Q: Do you think that the hiring of Haywood will bring more African-American fans to Pitt football?

Sean Farr, Pittsburgh

ZEISE: No, I don't think so. I mean, would the hiring of Dana Holgorsen have brought more fans of Jimmy Buffett to Pitt football. Not likely. The bottom line is the only way this guy will bring more fans to Pitt football - of any color - is if he wins. Pitt fans, God bless them, are tired of excuses. They are tired of hearing why their team can't win big games. They are tired of hearing about all the things that hold them back. They want a winner, just go out and win games and if he does that, fans will come support the team and do so not because the coach is black, but because fans want to see a winner.

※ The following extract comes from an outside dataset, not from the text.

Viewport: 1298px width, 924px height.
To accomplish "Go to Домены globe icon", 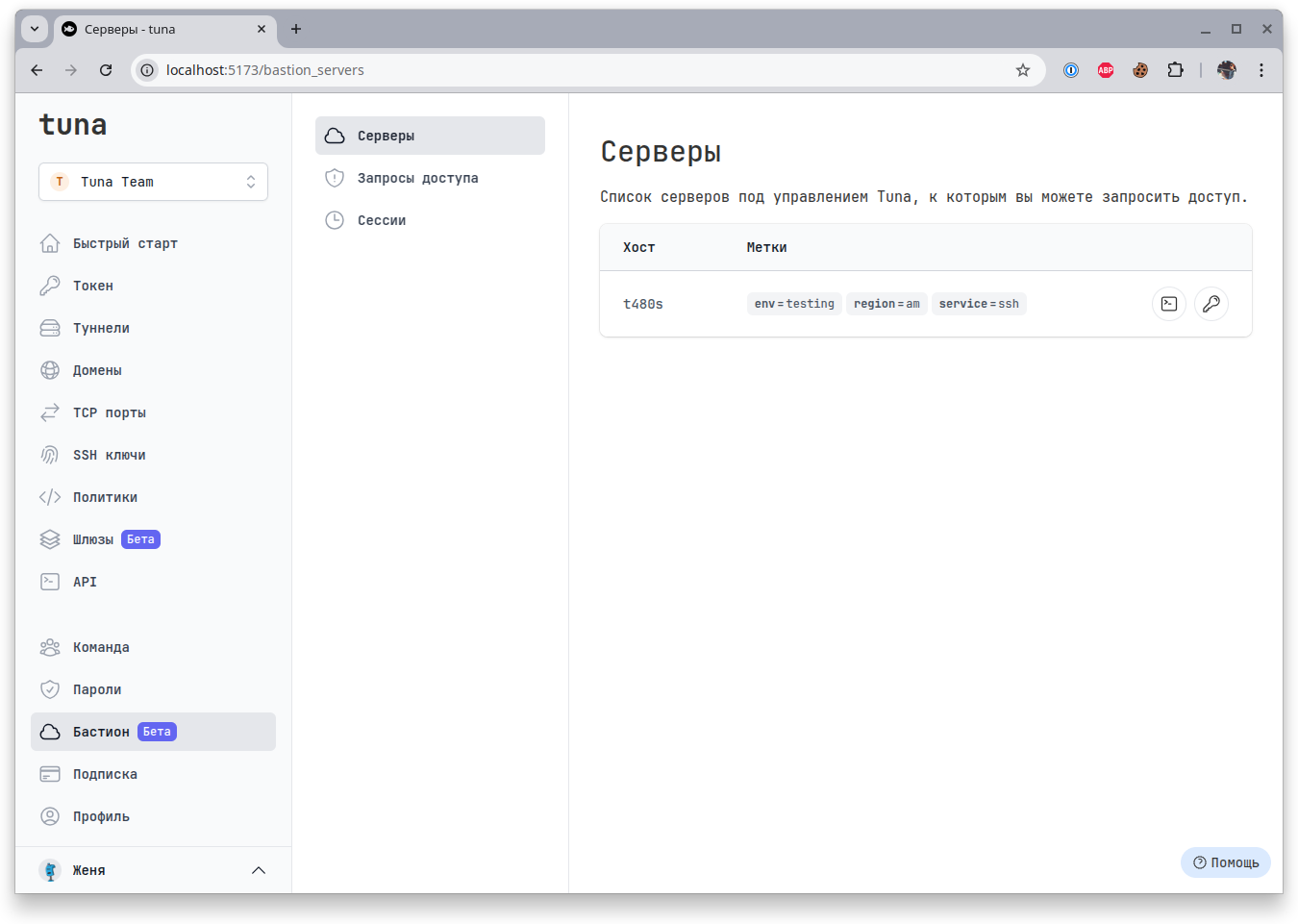I will [x=50, y=370].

Q: Why is Pitt trying so hard to make it sound like the decision for Dave Wannstedt to step down was mutual and what are the players' reactions?

Jeff P., Memphis, Tenn.

ZEISE: It is simple, they are trying to do the right thing by Wannstedt because of his loyalty, years of service and all the good things he's done for Pitt over the years. They didn't want to throw him out in the street, they didn't want to have his career end with him being fired by his alma mater. Nobody feels good about the way things went down or that it didn't work out with Wannstedt but in the end, the decision was made that he needed to be relieved of his duties and there was just not going to be a good way to do it. And the players were obviously upset because he was a players coach and a guy who made it clear that he cared about them. I've had a number of former players e-mail me and ask if they could have a forum to talk about their affection for Wannstedt but at this point, I just don't see how that does anybody any good. It is time to move on.

Q:  Paul, you seem to be pushing for a minority hire. So, does the Rainbow Coalition pay these schools back after the minority coach falls flat on his face?

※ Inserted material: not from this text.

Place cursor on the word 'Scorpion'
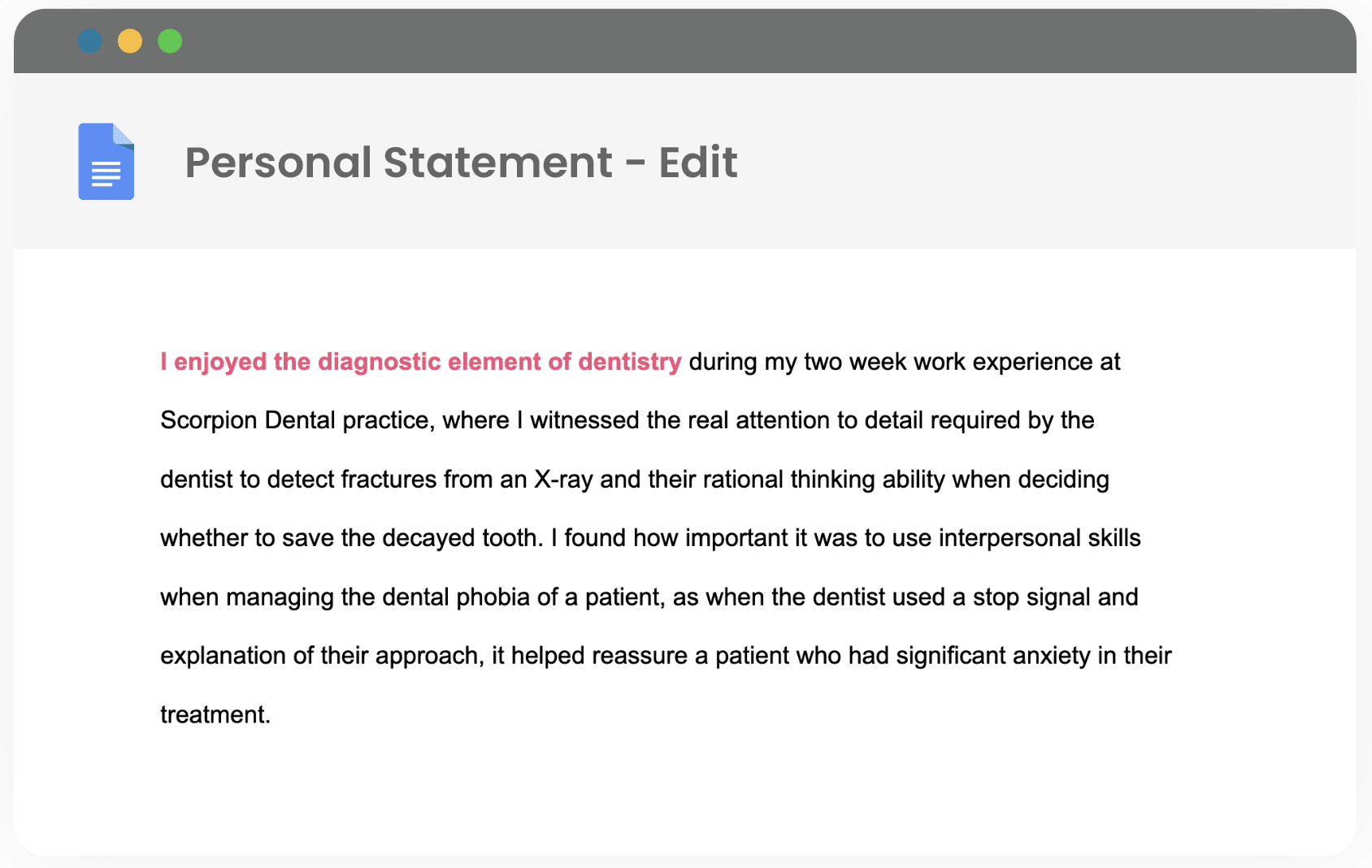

Mike Stevens, San Marcos, CA.

ZEISE: I printed this question because it is at least a little bit of the flavor of some of the ugliness I spoke of that still exists and I've received plenty of lately. I'll give this guy credit, at least this one didn't contain something about "Negros" or "colored people" but it is pretty clear that is where this one was likely headed. But to answer the question with a question - why would the Rainbow Coalition have to pay schools back when black coaches fail considering the number of white coaches who are fired every year and are owed tons of money because their contract hasn't expired? I mean, coaches succeed and coaches fail - that's just how it is. I think at one point Pitt was actually still paying off Mike Gottfried and Paul Hackett and had Johnny Majors actually coaching the team. That is just how it is - if this guy fails it won't be because he wasn't qualified, it will be because he didn't get the job done. And for the record, I wasn't pushing for any hire, I was just pointing out that it would be a good thing for a university which claims to be enlightened to make sure it takes a look at some qualified minority candidates and gives a few of them a chance to interview. I'm not sure why that is a bad thing.